🤖 AI Summary
Current vision-language models often suffer from poor editability and low fidelity when handling structured, controllable diagram generation and editing tasks. This work proposes the Diagram-as-Code paradigm, which introduces symbolic logic into diagram synthesis for the first time, enabling precise and controllable visual content creation and modification through mxGraph XML representations. To systematically evaluate such capabilities, we construct VCG-Bench, a unified vision-centric benchmark encompassing both generation and editability tasks, and introduce multidimensional metrics including Execution Success Rate and Style Consistency Score. Experimental results reveal that state-of-the-art models still exhibit significant deficiencies in structural fidelity and instruction following, highlighting their limitations in structured visual understanding and reasoning.
📝 Abstract
Despite the rapid advancements in Vision-Language Models (VLMs), a critical gap remains in their ability to handle structured, controllable diagrammatic tasks essential for professional workflows. Existing methods predominantly rely on pixel-based synthesis, which operates in probabilistic pixel spaces and is inherently limited in editability and fidelity.
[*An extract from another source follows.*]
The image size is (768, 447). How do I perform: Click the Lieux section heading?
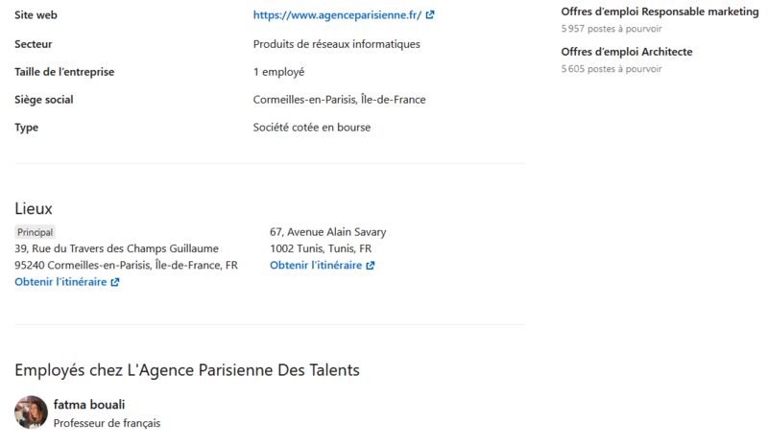pyautogui.click(x=34, y=208)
Instead, we propose a new Diagram-as-Code paradigm with symbolic logic that leverages mxGraph Extensible Markup Language (XML) for precise diagram generation and editing. We present VCG-Bench, a unified benchmark for visual-centric \texttt{mxGraph} tasks. VCG-Bench comprises: (1) a taxonomized dataset of 1,449 diverse diagrams spanning 6 domains and 15 sub-domains, (2) a paradigm definition that integrates Generation (Vision-to-Code) and Editability (Code-to-Code), (3) a Tailored Evaluation Protocol employing multi-dimensional metrics such as \texttt{mxGraph} Execution Success Rate, Style Consistency Score (SCS), etc. Experimental results highlight the challenges faced by current State-of-the-Art (SOTA) VLMs in structured fidelity and instruction compliance, reflecting their vision and reasoning capabilities.